In the meantime, my experience with the Chromecast was that Wi-Fi was the way to get an audio stream in to the device. Audio out was via the 3.5mm dual function socket. It was both an analogue out and an Optical out.I haven't come across anyone so far using Wi-Fi as a way to then get audio out of a Chromecast. What would be the point?
Chromecast had no control interface of its own. It relied on control from a 3rd party device to point the Chromecast at a suitable audio stream. The connection from that 3rd party device to the Chromecast was via the house Wi-Fi, and typically the controller was a smartphone or tablet or PC using Google's Chrome browser.

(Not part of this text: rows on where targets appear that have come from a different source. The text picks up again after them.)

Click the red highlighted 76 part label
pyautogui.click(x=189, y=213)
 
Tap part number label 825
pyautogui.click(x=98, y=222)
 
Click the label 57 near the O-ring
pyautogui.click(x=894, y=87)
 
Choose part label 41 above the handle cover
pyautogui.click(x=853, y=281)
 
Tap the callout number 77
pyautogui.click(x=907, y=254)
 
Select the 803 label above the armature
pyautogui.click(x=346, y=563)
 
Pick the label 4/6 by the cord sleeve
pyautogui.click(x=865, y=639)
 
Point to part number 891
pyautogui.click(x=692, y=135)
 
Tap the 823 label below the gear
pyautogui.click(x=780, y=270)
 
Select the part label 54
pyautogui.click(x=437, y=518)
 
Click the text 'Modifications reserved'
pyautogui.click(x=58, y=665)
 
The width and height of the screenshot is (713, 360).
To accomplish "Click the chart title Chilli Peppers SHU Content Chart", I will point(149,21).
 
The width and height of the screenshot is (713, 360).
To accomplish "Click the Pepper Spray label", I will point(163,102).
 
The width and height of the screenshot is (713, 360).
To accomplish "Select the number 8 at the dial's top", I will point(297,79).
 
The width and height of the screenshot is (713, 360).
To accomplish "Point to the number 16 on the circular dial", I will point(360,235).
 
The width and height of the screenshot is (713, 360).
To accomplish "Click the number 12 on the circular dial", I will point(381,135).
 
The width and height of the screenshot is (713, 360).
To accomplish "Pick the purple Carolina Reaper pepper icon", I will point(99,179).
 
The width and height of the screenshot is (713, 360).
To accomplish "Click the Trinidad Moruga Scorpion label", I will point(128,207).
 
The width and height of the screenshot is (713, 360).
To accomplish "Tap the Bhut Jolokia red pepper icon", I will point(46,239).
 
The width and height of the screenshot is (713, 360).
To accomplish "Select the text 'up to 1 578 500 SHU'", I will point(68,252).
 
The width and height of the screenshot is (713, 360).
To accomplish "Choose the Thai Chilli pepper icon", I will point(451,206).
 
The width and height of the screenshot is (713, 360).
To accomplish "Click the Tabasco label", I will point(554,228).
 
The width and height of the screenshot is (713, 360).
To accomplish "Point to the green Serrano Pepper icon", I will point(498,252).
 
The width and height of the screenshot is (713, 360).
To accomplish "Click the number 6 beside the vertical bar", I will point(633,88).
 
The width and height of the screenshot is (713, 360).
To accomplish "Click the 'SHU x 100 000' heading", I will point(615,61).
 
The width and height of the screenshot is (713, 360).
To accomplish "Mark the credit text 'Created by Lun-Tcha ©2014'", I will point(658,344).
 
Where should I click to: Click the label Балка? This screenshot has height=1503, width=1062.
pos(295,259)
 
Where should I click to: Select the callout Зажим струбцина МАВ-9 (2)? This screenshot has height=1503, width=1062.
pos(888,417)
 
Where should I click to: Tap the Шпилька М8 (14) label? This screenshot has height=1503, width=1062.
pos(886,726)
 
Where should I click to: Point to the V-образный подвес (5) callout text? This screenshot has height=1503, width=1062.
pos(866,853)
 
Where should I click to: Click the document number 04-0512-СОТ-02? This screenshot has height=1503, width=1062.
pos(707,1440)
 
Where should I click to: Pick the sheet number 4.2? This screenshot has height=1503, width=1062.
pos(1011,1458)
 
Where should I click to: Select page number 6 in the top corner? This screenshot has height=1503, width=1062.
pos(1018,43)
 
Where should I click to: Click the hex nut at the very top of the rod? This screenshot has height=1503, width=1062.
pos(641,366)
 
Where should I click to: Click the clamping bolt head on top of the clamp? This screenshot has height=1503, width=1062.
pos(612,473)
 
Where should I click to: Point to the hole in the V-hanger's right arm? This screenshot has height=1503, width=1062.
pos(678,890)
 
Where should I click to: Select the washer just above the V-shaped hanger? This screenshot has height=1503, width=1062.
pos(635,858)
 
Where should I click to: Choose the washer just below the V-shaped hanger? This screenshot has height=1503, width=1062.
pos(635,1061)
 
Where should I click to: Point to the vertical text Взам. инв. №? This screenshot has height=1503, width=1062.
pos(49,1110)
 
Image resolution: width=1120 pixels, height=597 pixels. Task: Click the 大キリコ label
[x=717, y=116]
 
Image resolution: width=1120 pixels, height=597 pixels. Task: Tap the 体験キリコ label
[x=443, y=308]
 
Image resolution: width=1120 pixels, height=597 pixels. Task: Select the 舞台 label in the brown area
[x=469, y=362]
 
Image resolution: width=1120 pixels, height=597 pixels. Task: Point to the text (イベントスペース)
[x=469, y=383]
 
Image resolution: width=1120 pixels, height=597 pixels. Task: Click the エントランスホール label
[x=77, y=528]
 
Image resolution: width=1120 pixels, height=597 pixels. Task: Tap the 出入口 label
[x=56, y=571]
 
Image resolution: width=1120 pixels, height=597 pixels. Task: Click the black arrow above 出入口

The Achilles heel for audiophiles wanting to use the Chromecast as a cheap streamer was the audio out. The analogue audio out wasn't good, and the Optical out had a tonne of jitter.
The analogue output quality is no real surprise. It was a £40 bit of hardware doing quite a lot, so there wasn't a lot of money left in the budget to build in a decent DAC. Besides that, who would notice if they did aside from a few mad audiophiles? I'm guessing most Chromecast Audios were plugged in to audio systems that couldn't show up the quality, so it was good enough.
The Optical out was -
for the mass market, at least - the same story; as long as its good enough for most people then that's fine. However, the jitter was partly to do with how it was driven and then partly about the quality of the noise filtering in the DAC it was connected to. Driving it from Roon was the key to cutting the source jitter. You can read more about this here:
https://www.audiosciencereview.com/...ents-of-chromecast-audio-digital-output.4544/
The main point here is that to extract any kind of serious Hi-Fi performance from the CCA required a £120 per year subscription to a driver service plus a £200+ DAC. Suddenly this £40 CCA is starting to look a lot more expensive.
The question from all of this then is whether you want a high quality audio streamer, or whether you want a smart assistant that does a bit of audio? My view is that the two things are not the same.